A photo of the cover of "This sux: A guide to better user experiences," published as part of the post "III UX Partnerships With Higher Education"

As part of my ongoing partnership with TryMyUI, I recently co-wrote a chapter for their free ebook This SUX: A Guide to Better User Experiences. Co-written with their Director of Educational Services, Karan Saggi, my chapter is called UX Partnerships With Higher Education and explores the possibilities for partnerships like their EDU program.

Why We Desperately Need UX Partnerships With Higher Education

UX is becoming one of the most important new fields within a variety of industries, but higher education is not prepared to train UX professionals alone. Many researchers and practitioners within higher education are paying attention to this emerging field and are creating compelling research and teaching projects around it. At the same time, it can be difficult for college researchers and educators to stay abreast of such a rapidly-changing field, especially one that is tied to such a broad range of skills and proficiencies.

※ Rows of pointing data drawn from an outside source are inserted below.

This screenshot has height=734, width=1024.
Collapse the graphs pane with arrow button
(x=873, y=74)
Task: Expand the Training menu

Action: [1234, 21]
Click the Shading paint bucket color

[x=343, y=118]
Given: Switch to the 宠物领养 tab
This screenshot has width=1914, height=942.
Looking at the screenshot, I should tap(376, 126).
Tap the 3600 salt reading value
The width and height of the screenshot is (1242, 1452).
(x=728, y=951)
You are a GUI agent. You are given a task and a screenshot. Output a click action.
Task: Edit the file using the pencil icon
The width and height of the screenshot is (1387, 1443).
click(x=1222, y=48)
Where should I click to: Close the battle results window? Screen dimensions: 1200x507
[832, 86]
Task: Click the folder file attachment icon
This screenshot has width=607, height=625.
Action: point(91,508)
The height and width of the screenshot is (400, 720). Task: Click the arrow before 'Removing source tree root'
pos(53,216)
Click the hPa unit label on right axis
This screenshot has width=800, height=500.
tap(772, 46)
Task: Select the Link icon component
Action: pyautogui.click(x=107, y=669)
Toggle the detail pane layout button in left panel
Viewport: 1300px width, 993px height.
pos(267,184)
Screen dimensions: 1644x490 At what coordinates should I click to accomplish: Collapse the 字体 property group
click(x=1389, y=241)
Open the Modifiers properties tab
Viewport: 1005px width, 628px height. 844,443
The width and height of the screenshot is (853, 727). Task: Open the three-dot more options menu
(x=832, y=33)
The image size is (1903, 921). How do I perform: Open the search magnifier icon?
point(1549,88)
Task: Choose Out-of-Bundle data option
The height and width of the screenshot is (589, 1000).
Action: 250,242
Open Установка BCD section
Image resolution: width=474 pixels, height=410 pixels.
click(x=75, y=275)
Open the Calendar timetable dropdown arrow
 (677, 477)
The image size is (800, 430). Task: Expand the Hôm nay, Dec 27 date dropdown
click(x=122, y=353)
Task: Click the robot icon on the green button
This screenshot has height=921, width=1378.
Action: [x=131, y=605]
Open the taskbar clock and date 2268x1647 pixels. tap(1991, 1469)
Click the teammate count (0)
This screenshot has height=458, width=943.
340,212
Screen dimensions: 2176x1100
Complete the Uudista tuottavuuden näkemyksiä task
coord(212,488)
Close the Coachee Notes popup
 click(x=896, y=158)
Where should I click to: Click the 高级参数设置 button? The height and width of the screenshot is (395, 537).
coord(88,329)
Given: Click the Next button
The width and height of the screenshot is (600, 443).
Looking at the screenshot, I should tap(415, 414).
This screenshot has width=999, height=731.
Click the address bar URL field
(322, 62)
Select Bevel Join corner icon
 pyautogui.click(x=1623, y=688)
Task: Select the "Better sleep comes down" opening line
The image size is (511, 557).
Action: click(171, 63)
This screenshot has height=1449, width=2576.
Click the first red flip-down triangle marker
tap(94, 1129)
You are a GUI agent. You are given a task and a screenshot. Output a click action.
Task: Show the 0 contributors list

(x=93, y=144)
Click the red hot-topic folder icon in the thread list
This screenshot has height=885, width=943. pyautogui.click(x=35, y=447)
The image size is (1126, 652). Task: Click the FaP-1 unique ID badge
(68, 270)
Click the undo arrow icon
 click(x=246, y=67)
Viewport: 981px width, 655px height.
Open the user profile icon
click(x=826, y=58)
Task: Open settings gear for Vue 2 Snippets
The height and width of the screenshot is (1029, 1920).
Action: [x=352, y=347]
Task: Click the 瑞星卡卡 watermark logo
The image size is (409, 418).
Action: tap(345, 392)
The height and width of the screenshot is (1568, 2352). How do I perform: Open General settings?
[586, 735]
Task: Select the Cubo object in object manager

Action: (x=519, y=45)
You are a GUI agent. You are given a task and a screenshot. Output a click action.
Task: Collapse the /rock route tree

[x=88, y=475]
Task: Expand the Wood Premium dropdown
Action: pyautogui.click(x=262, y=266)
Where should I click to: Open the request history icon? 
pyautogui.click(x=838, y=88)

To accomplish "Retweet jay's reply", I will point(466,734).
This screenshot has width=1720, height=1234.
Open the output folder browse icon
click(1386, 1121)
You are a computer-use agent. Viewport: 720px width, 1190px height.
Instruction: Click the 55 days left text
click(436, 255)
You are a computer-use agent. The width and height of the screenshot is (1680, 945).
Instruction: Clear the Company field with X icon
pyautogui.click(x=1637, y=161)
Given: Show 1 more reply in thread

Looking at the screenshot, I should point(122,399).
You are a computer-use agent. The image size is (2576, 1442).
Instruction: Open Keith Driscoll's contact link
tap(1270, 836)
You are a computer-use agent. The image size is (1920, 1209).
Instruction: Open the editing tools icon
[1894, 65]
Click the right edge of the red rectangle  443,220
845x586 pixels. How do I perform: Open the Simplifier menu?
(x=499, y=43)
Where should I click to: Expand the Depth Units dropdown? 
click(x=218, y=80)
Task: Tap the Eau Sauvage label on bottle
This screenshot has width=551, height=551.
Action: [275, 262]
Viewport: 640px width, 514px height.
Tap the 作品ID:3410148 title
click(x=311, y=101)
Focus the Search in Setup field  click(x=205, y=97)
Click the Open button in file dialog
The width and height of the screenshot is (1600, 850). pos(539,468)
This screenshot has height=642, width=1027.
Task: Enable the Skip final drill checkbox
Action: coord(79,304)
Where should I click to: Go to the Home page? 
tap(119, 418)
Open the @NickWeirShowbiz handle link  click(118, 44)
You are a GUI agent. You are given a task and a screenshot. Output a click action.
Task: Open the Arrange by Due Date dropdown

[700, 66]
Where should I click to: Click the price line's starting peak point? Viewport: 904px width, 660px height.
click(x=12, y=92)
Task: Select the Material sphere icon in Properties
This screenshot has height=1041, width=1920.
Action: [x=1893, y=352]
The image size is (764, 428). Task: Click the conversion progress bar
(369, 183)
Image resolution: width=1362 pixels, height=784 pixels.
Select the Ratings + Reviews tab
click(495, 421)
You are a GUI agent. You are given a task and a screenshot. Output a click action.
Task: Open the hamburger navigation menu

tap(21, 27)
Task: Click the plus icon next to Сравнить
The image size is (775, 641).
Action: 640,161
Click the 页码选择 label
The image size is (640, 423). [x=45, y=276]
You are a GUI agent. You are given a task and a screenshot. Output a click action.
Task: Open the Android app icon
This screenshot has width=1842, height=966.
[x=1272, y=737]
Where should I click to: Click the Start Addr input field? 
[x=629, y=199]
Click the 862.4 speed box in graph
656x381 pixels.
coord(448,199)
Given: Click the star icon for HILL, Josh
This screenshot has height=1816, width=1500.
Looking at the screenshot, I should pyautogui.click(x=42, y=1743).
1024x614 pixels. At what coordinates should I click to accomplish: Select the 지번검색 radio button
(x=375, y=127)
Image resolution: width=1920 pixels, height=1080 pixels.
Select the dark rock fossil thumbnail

In higher education, our time is also sharply divided amongst such diverse tasks as publishing, research, teaching, service, and administration. It can be difficult, if not impossible, to maintain a separate professional identity as an industry-ready practitioner of a field like UX, though some of us have managed to do so. It is much more realistic that members of industry who do UX every day can help us fill this gap in knowledge through partnerships.

Types of Partnerships

There are a variety of ways that industry and higher ed can partner to innovate research and teaching.

  • Research partnerships: simply providing access to their organizations for the purposes of empirical research can do wonders for addressing this knowledge gap. In order for those of in higher education to help prepare students for careers in UX, we need to know what kind of context students are headed for.
  • Providing free or low-cost access to tools: if an industry-based organization has developed a UX tool, why not provide it to college educators for free or at a reduced cost? This provides students with training in a cutting-edge tool while ensuring that the next generation of professionals will be familiar with the tool, and thus more likely to become users of it in the future.
  • Service-learning partnerships: if an industry-based organization has a low-hanging project that is safe for students to work on, the organization can partner with a college educator to run the project through their class. Students can perform usability testing on a prototype or existing application or can interview users, for example.